Organizations that develop or deploy artificial intelligence systems know that the use of AI entails a diverse array of risks including legal and regulatory consequences, potential reputational damage, and ethical issues such as bias and lack of transparency. They also know that with good governance, they can mitigate the risks and ensure that AI systems are developed and used responsibly. The objectives include ensuring that the systems are fair, transparent, accountable, and beneficial to society.
Even organizations that are striving for responsible AI struggle to evaluate whether they are meeting their goals. That’s why the IEEE-USA AI Policy Committee published “A Flexible Maturity Model for AI Governance Based on the NIST AI Risk Management Framework,” which helps organizations assess and track their progress. The maturity model is based on guidance laid out in the U.S. National Institute of Standards and Technology’s AI Risk Management Framework (RMF) and other NIST documents.
Building on NIST’s work
NIST’s RMF, a well-respected document on AI governance, describes best practices for AI risk management. But the framework does not provide specific guidance on how organizations might evolve toward the best practices it outlines, nor does it suggest how organizations can evaluate the extent to which they’re following the guidelines. Organizations therefore can struggle with questions about how to implement the framework. What’s more, external stakeholders including investors and consumers can find it challenging to use the document to assess the practices of an AI provider.
The new IEEE-USA maturity model complements the RMF, enabling organizations to determine their stage along their responsible AI governance journey, track their progress, and create a road map for improvement. Maturity models are tools for measuring an organization’s degree of engagement or compliance with a technical standard and its ability to continuously improve in a particular discipline. Organizations have used the models since the 1980a to help them assess and develop complex capabilities.
The framework’s activities are built around the RMF’s four pillars, which enable dialogue, understanding, and activities to manage AI risks and responsibility in developing trustworthy AI systems. The pillars are:
- Map: The context is recognized, and risks relating to the context are identified.

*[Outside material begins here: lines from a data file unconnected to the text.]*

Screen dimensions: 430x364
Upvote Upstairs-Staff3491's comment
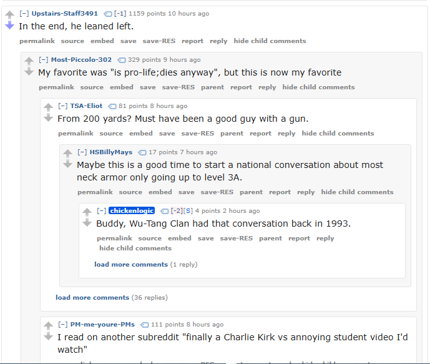pyautogui.click(x=9, y=14)
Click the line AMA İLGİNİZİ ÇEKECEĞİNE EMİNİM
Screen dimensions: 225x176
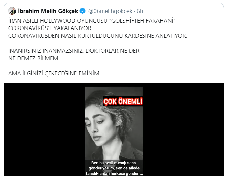pos(56,73)
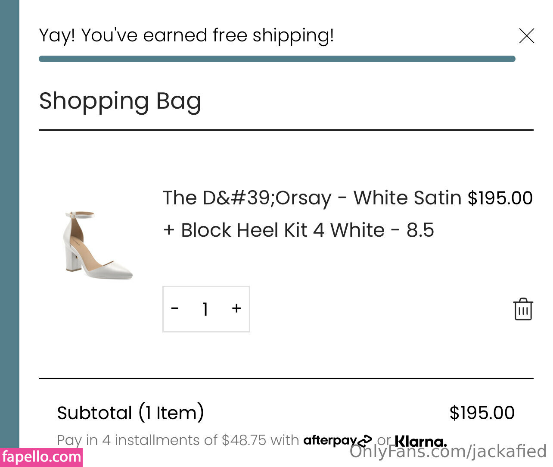
Task: Click the pink fapello.com badge
Action: click(41, 458)
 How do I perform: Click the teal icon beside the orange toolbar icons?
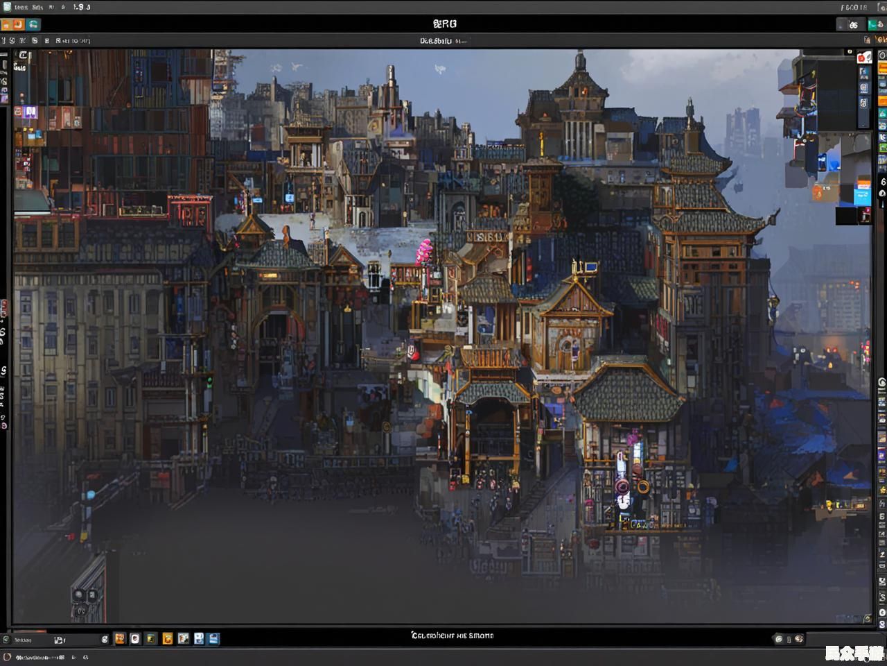(x=33, y=24)
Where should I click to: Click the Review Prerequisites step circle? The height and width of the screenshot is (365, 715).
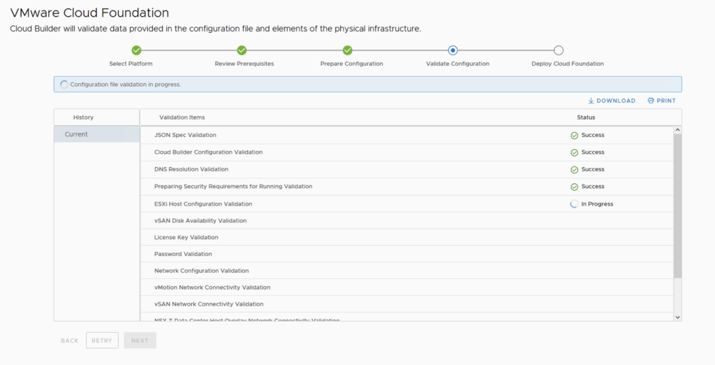tap(242, 50)
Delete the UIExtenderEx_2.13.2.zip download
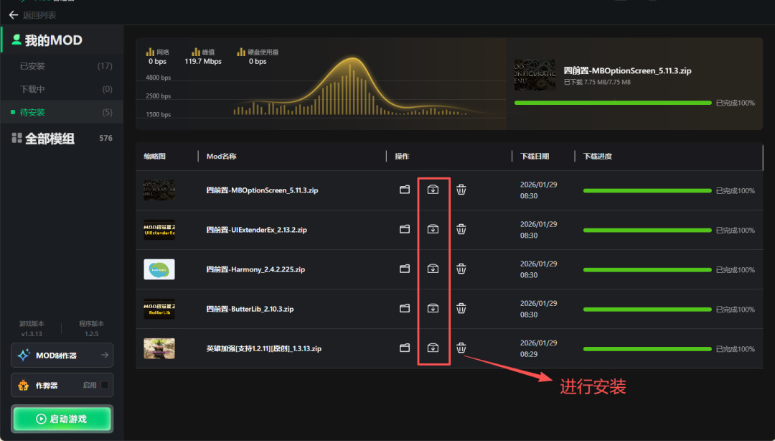Screen dimensions: 775x441 pyautogui.click(x=461, y=229)
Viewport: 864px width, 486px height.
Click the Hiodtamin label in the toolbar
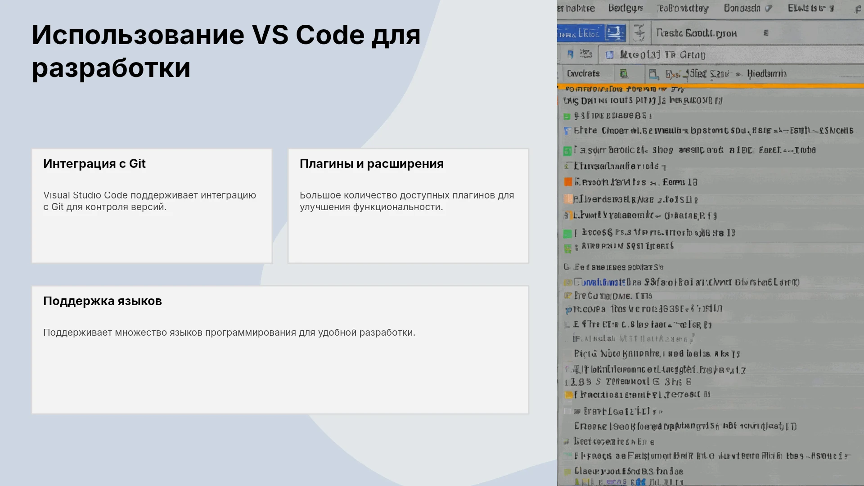coord(767,73)
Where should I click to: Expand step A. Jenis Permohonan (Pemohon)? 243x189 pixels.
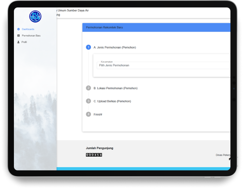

- Measure: Identified risks are assessed, analyzed, or tracked.
- Manage: Risks are prioritized and acted upon based on a projected impact.
- Govern: A culture of risk management is cultivated and present.
A flexible questionnaire
The foundation of the IEEE-USA maturity model is a flexible questionnaire based on the RMF. The questionnaire has a list of statements, each of which covers one or more of the recommended RMF activities. For example, one statement is: “We evaluate and document bias and fairness issues caused by our AI systems.” The statements focus on concrete, verifiable actions that companies can perform while avoiding general and abstract statements such as “Our AI systems are fair.”
The statements are organized into topics that align with the RFM’s pillars. Topics, in turn, are organized into the stages of the AI development life cycle, as described in the RMF: planning and design, data collection and model building, and deployment. An evaluator who’s assessing an AI system at a particular stage can easily examine only the relevant topics.
Scoring guidelines
The maturity model includes these scoring guidelines, which reflect the ideals set out in the RMF:
- Robustness, extending from ad-hoc to systematic implementation of the activities.
- Coverage,ranging from engaging in none of the activities to engaging in all of them.
- Input diversity, ranging fromhaving activities informed by inputs from a single team to diverse input from internal and external stakeholders.
Evaluators can choose to assess individual statements or larger topics, thus controlling the level of granularity of the assessment. In addition, the evaluators are meant to provide documentary evidence to explain their assigned scores. The evidence can include internal company documents such as procedure manuals, as well as annual reports, news articles, and other external material.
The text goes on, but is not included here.